Vaithianathan Rajan, Panneerselvam Senthil
Department of General Surgery, Mahatma Gandhi Medical College & Research Institute, Puducherry, 607402 India.
Department of General Surgery, Chennai Medical College Hospital & Research Centre, Trichy, 621105 India.
Indian J Surg. 2015 Dec;77(Suppl 3):1484-7. doi: 10.1007/s12262-014-1080-z. Epub 2014 May 11.

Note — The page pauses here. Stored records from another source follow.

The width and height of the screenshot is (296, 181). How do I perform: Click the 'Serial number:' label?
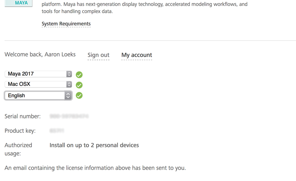pos(22,116)
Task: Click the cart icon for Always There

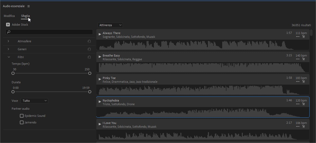Action: pos(304,37)
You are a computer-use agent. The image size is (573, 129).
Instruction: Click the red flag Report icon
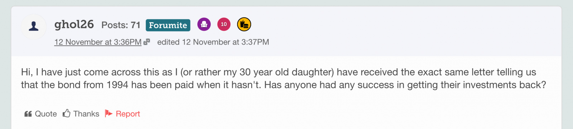(x=109, y=114)
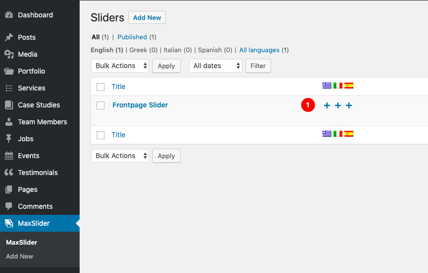Open the bottom Bulk Actions dropdown
428x273 pixels.
click(120, 156)
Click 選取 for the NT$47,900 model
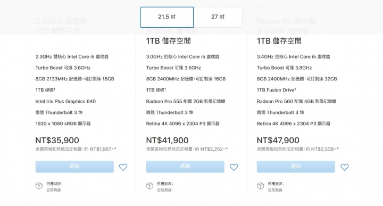383x206 pixels. 296,167
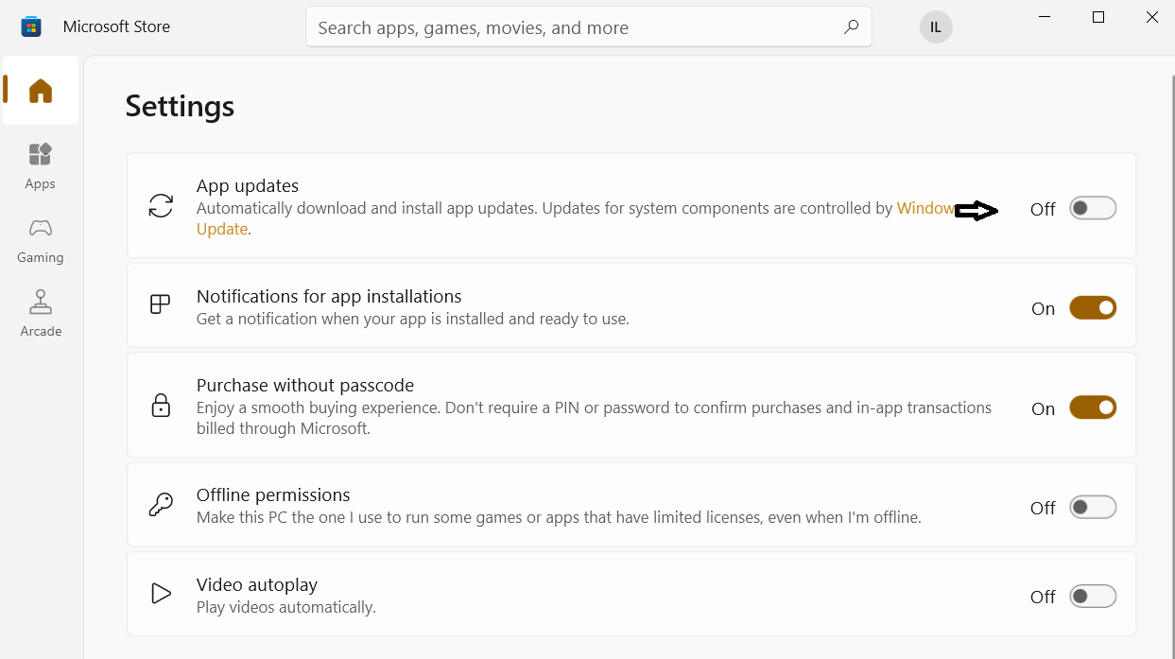This screenshot has height=659, width=1175.
Task: Turn off Purchase without passcode toggle
Action: point(1092,408)
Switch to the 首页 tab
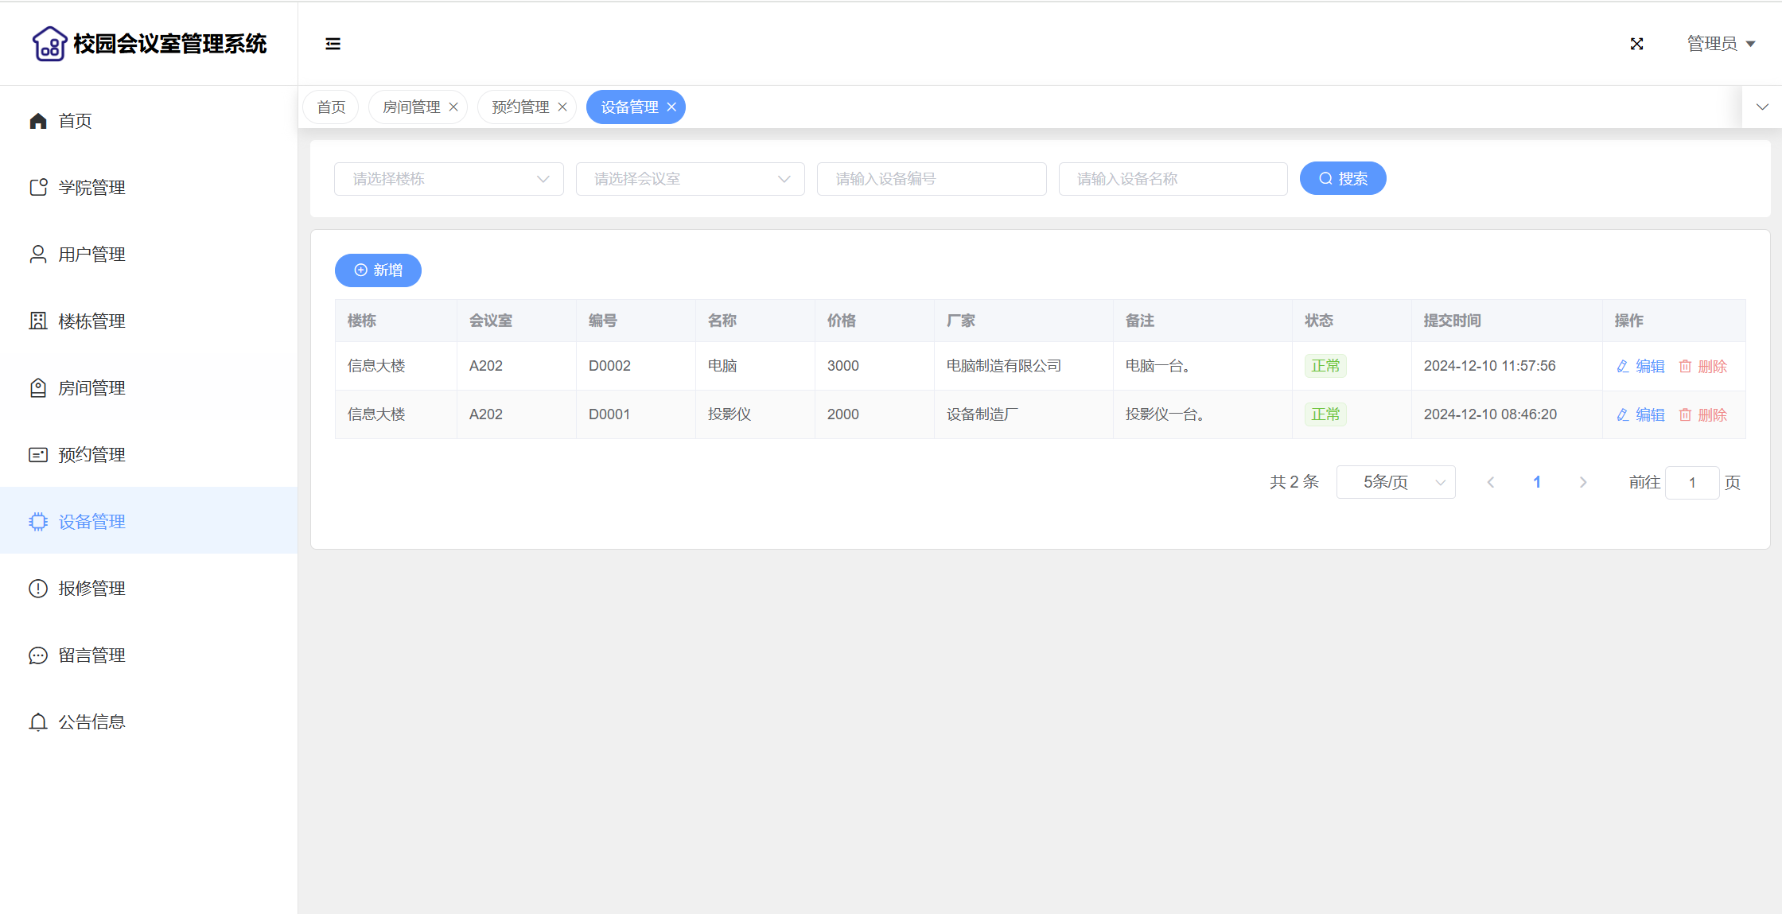This screenshot has height=914, width=1782. pos(331,107)
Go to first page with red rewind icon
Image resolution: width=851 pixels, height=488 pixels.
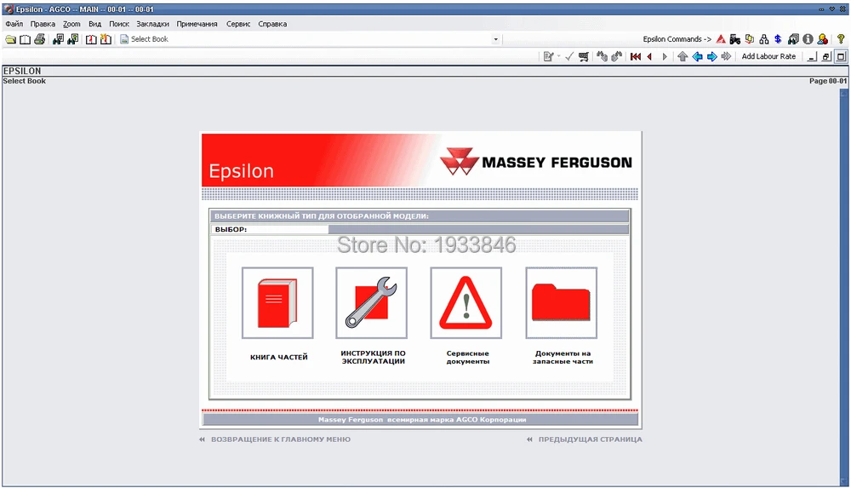click(x=635, y=56)
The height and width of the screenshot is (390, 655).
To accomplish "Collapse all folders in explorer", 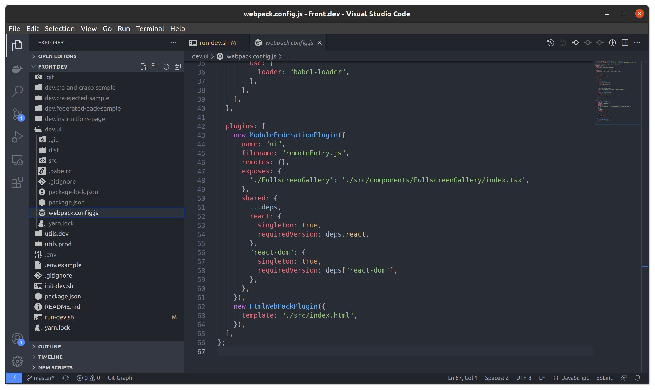I will point(178,67).
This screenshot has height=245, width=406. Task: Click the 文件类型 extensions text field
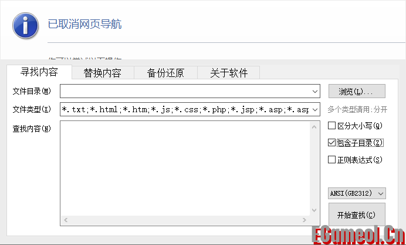coord(185,109)

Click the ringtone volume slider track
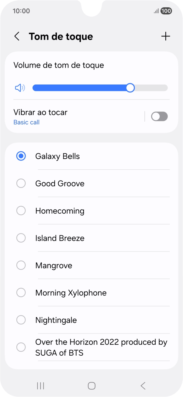pyautogui.click(x=100, y=88)
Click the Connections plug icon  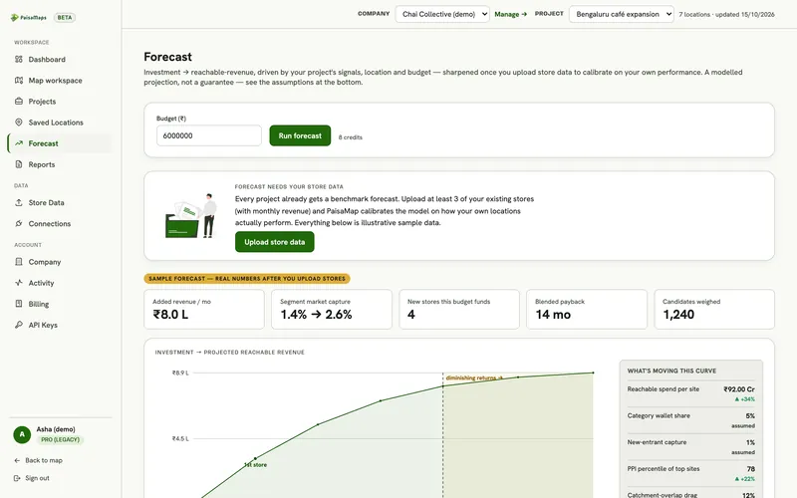(19, 223)
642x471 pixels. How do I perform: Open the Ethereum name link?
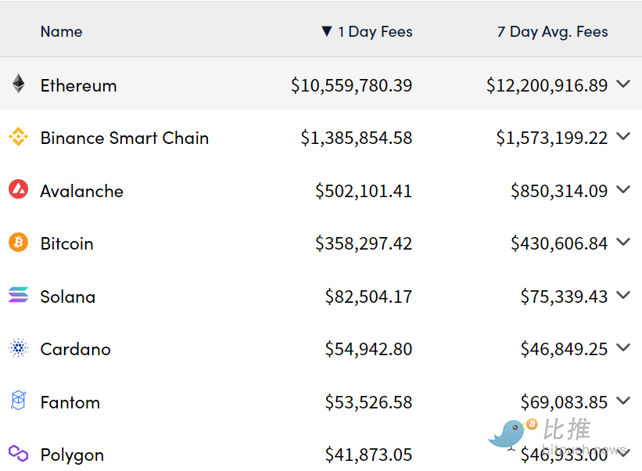tap(79, 85)
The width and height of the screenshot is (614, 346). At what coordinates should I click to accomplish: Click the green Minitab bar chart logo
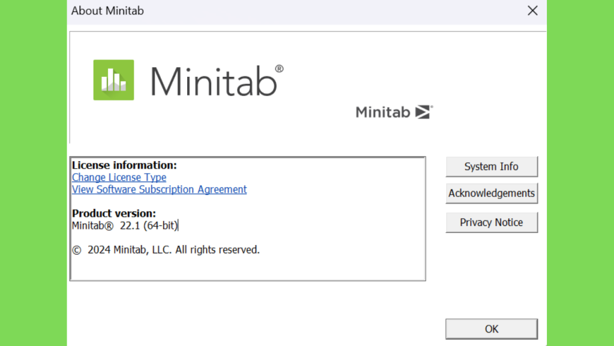click(113, 80)
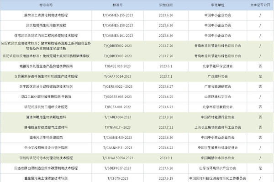274x182 pixels.
Task: Open 静电纺丝非织造空气过滤材料 entry
Action: [x=45, y=127]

Fissure in ano is a very common disorder of the anorectal region. Internal sphincter hypertonia with decreased relaxation coupled with mucosal ischemia of posterior anal canal are the major pathologies in chronic anal fissure (CAF). Though lateral internal sphincterotomy (LIS) remains the gold standard of treatment for the disease, it is accompanied by the potential complication of incontinence to both flatus and faecal matter. The aim of our study was to explore the role of topical diltiazem as an effective and a safe alternative to sphincterotomy for chronic anal fissure. Ninety patients with CAF were randomly assigned to group A and group B, with 45 patients each. Group A patients received 2 % diltiazem topical application, twice daily, and group B patients underwent LIS. All the patients were reviewed at first, fourth and sixth week after initiation of treatment. Visual analogue scores for pain and healing of fissure by visual inspection were recorded and compared. In group A, 71 % had complete healing of fissure at 6 weeks, with fair amount of pain relief (mean VAS-3.38), and in group B, 96 % showed healing of fissure, with excellent pain relief (mean VAS-1.87). Headache and flushing were noted in two patients in group A while no patients in group B developed incontinence. We conclude that LIS is more effective than topical diltiazem in the treatment of CAF. Topical diltiazem may be employed as an initial conservative treatment option before considering the surgical alternative.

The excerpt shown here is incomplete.